Paul de Chomedey, sieur de Maisonneuve (15 February 1612 9 September 1676) was a French military officer and the founder of Fort Ville-Marie (modern-day Montreal) in New France (Province of Quebec, Canada).

Early life
Maisonneuve was born into the aristocracy in Neuville-sur-Vannes in Champagne, France. He was the son of Louis de Chomedey, seigneur of Chavane, Germenoy-en-Brie, and his second wife Marie de Thomelin, the daughter of Jean de Thomelin, a king's counsellor and a treasurer of France in the generality of Champagne, and of Ambroise d’Aulquoy.

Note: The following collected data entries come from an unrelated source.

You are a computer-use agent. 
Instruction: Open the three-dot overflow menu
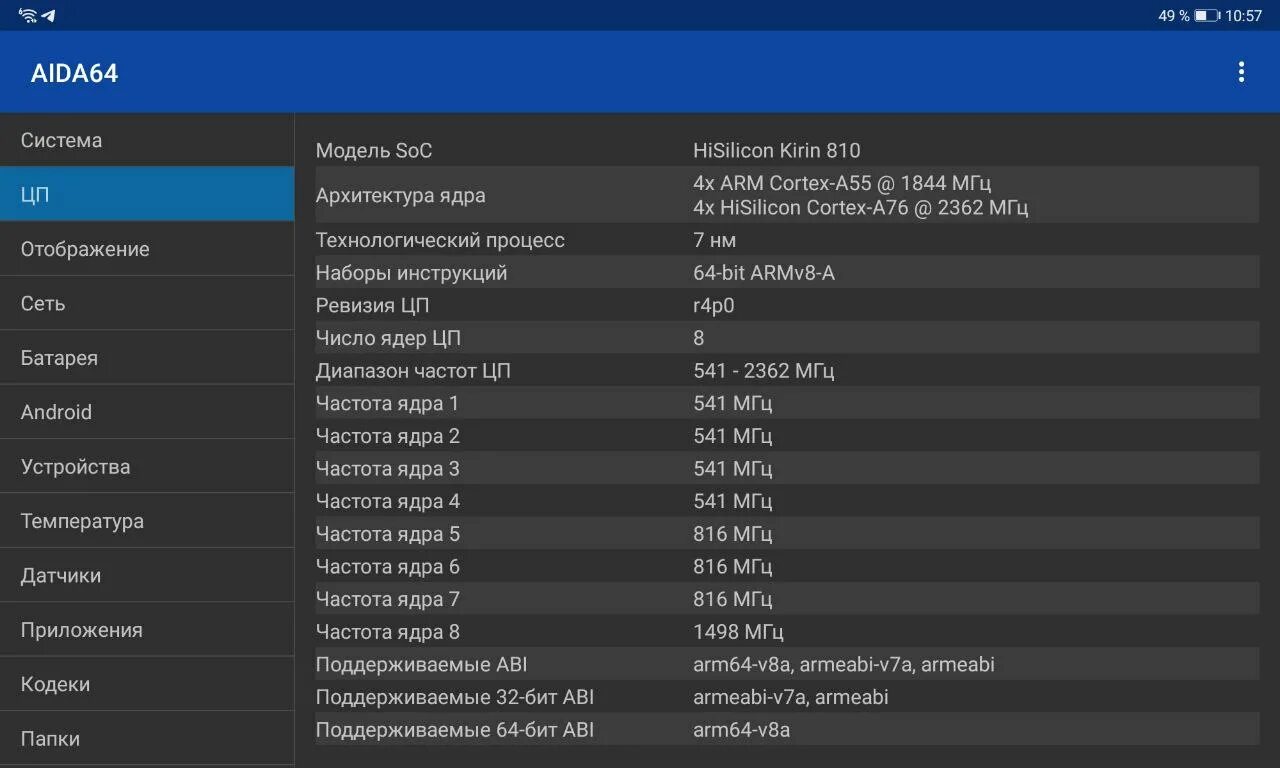pyautogui.click(x=1241, y=72)
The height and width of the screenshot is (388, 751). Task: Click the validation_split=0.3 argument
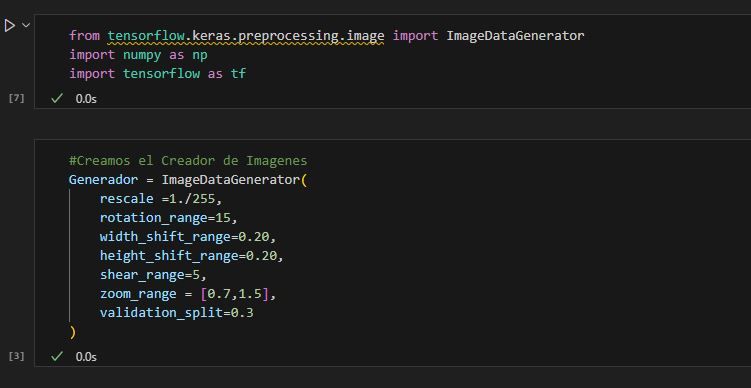176,313
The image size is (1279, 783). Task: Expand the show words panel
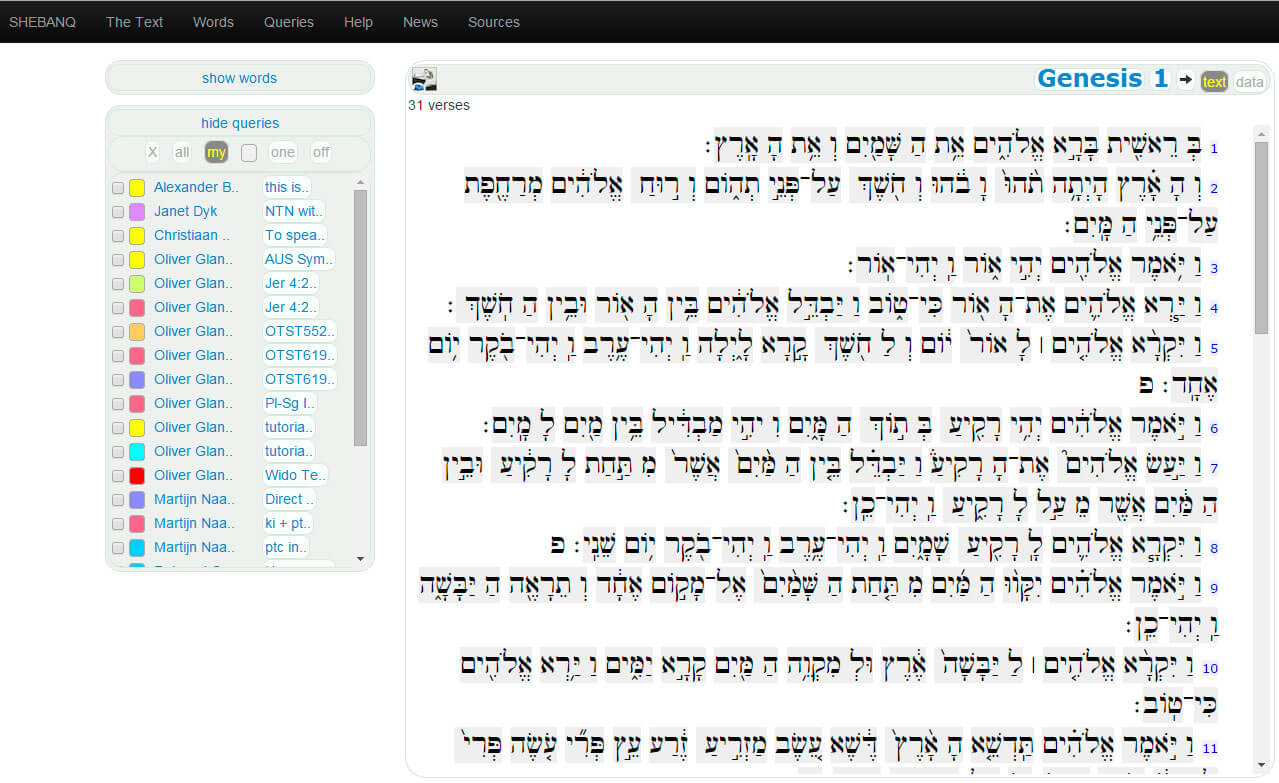(x=240, y=78)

Paul de Chomedey grew up in the manor-house at Neuville-sur-Vanne, not far from the  Maisonneuve fief, which his father acquired in 1614. He had two sisters and one brother. He began his military career at 13 in Holland, where he also learned to play the lute.

He had a successful career in which he was noted for his ability and his honesty.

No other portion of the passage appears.